I spend the remaining time dressing Lydia and Elisheva (I'm still waiting for my shower), and then try to make small talk about broken things in my house. Scintillating conversation, really, to go along with my shocking appearance. It's a wonder that I have any self decency left at all. Perhaps I don't. They didn't seem to mind; they probably see lazy, Pj wearing homemakers with messy bathrooms and unflushed toilets all the time. I hope.

5 comments:

  1. Very few people care about the details of our lives as much as we do.

    I have had that very exact same day. Except it was the carpet layers arriving a day early.

    They didn't care. And I spent the whole day trying not to.

    ReplyDelete
  2. Oh I hate that. I always think "Crap, right when I'm looking/feeling/the house is at its worst!!" Then I really think about it and I realize that if I don't have advanced notice about stuff like that I pretty much will just always seem un put together.

    The kitchen may be sparkling clean, but the living room won't be tidy.

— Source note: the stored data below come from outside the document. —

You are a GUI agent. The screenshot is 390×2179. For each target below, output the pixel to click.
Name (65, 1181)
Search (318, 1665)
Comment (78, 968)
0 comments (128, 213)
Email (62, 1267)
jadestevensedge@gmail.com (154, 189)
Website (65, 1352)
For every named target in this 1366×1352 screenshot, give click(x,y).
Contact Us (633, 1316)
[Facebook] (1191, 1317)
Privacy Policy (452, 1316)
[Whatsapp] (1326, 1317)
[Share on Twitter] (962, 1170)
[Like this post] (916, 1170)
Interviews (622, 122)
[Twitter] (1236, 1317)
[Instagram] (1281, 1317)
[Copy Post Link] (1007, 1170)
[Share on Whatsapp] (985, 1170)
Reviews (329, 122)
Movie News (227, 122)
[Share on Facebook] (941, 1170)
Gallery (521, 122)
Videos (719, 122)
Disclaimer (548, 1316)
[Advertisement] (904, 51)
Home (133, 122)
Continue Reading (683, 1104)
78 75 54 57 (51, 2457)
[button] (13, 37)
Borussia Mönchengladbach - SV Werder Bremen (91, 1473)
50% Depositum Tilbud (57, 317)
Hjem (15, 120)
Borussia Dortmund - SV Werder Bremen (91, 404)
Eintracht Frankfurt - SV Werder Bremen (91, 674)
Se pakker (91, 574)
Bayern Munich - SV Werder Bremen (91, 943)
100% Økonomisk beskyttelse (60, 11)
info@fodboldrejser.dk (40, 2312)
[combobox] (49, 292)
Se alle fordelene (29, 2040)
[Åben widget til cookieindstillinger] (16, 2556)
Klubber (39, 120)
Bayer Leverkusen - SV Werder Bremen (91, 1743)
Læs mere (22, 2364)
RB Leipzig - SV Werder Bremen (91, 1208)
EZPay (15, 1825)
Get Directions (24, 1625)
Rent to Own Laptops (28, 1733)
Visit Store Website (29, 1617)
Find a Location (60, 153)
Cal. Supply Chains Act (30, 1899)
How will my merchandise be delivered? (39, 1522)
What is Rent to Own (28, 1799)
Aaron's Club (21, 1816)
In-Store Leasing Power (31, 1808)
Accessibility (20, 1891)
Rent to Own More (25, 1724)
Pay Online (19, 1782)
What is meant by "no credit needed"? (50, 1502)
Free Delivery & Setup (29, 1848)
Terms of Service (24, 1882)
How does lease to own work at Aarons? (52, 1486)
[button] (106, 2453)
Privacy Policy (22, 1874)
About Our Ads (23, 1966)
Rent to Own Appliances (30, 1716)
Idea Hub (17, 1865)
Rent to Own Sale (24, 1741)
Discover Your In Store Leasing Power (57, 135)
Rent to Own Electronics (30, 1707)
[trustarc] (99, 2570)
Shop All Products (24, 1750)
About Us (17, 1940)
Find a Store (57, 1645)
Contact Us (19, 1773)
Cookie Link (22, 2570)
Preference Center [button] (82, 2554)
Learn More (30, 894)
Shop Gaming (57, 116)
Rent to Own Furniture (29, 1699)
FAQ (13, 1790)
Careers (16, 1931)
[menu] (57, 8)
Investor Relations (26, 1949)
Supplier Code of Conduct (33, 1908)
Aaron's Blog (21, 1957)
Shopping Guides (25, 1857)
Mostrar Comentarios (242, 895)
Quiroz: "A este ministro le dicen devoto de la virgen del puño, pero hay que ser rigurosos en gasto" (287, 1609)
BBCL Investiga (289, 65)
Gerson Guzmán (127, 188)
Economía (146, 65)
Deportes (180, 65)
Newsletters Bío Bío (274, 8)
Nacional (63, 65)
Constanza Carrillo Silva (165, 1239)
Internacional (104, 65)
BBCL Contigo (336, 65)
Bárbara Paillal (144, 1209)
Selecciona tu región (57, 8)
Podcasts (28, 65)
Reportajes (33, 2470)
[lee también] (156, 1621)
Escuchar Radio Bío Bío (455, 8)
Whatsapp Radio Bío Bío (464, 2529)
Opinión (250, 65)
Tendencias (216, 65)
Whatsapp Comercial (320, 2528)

Or the floors may all just have been vacuumed and mopped, but the bathrooms haven't been scrubbed. Ugh. I try not to care.

    ReplyDelete
  3. I feel the same way.

    And then I had a friend who was a cable installer, and he used to tell me how awful people's houses where.

    For a while, that made me feel worse, knowing that they DO notice (and then gosip to their friends about it) but after a while it made me feel better to know it wasn't the ONLY messy, dirty house with unshowered pj clad people he would see that day. So, in a way, it wouldn't really stand out. :P

    ReplyDelete
  4. Yeah, people who go into other people's houses every day have got to have seen many things far worse than this.

    Here's a story to make you feel better: My little sister made my grandma a card. My grandma is a very neat, clean person (actually she hires a cleaning lady) and I know that my mom has sometimes felt a little intimidated by her (her mother-in-law). My grandma came over and my mom told her that my sister had made her a card. She got it and gave it to her. My grandma flipped it open and a HUGE cockroach flew out! I felt so badly for my mom. My grandma is a nice person and tried to make her feel better, but it was SO embarrassing!

    ReplyDelete
  5. Oh yes, I know that feeling. before I finally caved and got myself a set of "brains" (what my mom always called her day planner, and I always made fun of her for) I was frequently surprised when one of Oliver's therapists would show up and we were just getting up. So still in jammies, and the house a mess, including dog hair from two heavy shedders all over the rug where they were wont to sit to do therapy. They constantly responded to my embarrassment "oh don't worry, we've seen way worse" which really just made me feel worse.